▶ [What you should do]:
Please print all of the records that follow with nothing altered.

──────── Source information ────────

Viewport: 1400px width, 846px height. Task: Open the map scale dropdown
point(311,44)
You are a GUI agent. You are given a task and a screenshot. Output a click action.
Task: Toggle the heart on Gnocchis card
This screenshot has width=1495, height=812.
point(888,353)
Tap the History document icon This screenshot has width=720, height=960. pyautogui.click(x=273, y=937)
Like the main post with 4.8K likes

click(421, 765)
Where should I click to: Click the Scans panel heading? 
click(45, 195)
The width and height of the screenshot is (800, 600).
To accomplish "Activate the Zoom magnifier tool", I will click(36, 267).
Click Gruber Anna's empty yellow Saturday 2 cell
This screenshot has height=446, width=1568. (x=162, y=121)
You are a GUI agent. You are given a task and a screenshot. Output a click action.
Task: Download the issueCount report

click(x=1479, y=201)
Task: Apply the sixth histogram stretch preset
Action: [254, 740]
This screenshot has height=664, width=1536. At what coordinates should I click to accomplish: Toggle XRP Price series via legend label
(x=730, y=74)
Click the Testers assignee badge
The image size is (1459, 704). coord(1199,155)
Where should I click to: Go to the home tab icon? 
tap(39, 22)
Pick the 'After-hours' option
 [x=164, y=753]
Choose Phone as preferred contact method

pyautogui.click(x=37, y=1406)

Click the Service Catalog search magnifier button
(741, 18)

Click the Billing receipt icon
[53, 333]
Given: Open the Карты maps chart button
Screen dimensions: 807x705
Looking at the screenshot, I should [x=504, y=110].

────────

▶ [Exercise answer]:
Viewport: 1400px width, 846px height. Task: Open the map scale dropdown
point(311,44)
You are a GUI agent. You are given a task and a screenshot. Output a click action.
Task: Toggle the heart on Gnocchis card
This screenshot has width=1495, height=812.
point(888,353)
Tap the History document icon This screenshot has width=720, height=960. pyautogui.click(x=273, y=937)
Like the main post with 4.8K likes

click(421, 765)
Where should I click to: Click the Scans panel heading? 
click(45, 195)
The width and height of the screenshot is (800, 600).
To accomplish "Activate the Zoom magnifier tool", I will click(36, 267).
Click Gruber Anna's empty yellow Saturday 2 cell
This screenshot has height=446, width=1568. (x=162, y=121)
You are a GUI agent. You are given a task and a screenshot. Output a click action.
Task: Download the issueCount report

click(x=1479, y=201)
Task: Apply the sixth histogram stretch preset
Action: [254, 740]
This screenshot has height=664, width=1536. At what coordinates should I click to accomplish: Toggle XRP Price series via legend label
(x=730, y=74)
Click the Testers assignee badge
The image size is (1459, 704). coord(1199,155)
Where should I click to: Go to the home tab icon? 
tap(39, 22)
Pick the 'After-hours' option
 [x=164, y=753]
Choose Phone as preferred contact method

pyautogui.click(x=37, y=1406)

Click the Service Catalog search magnifier button
(741, 18)

Click the Billing receipt icon
[53, 333]
Given: Open the Карты maps chart button
Screen dimensions: 807x705
Looking at the screenshot, I should [x=504, y=110].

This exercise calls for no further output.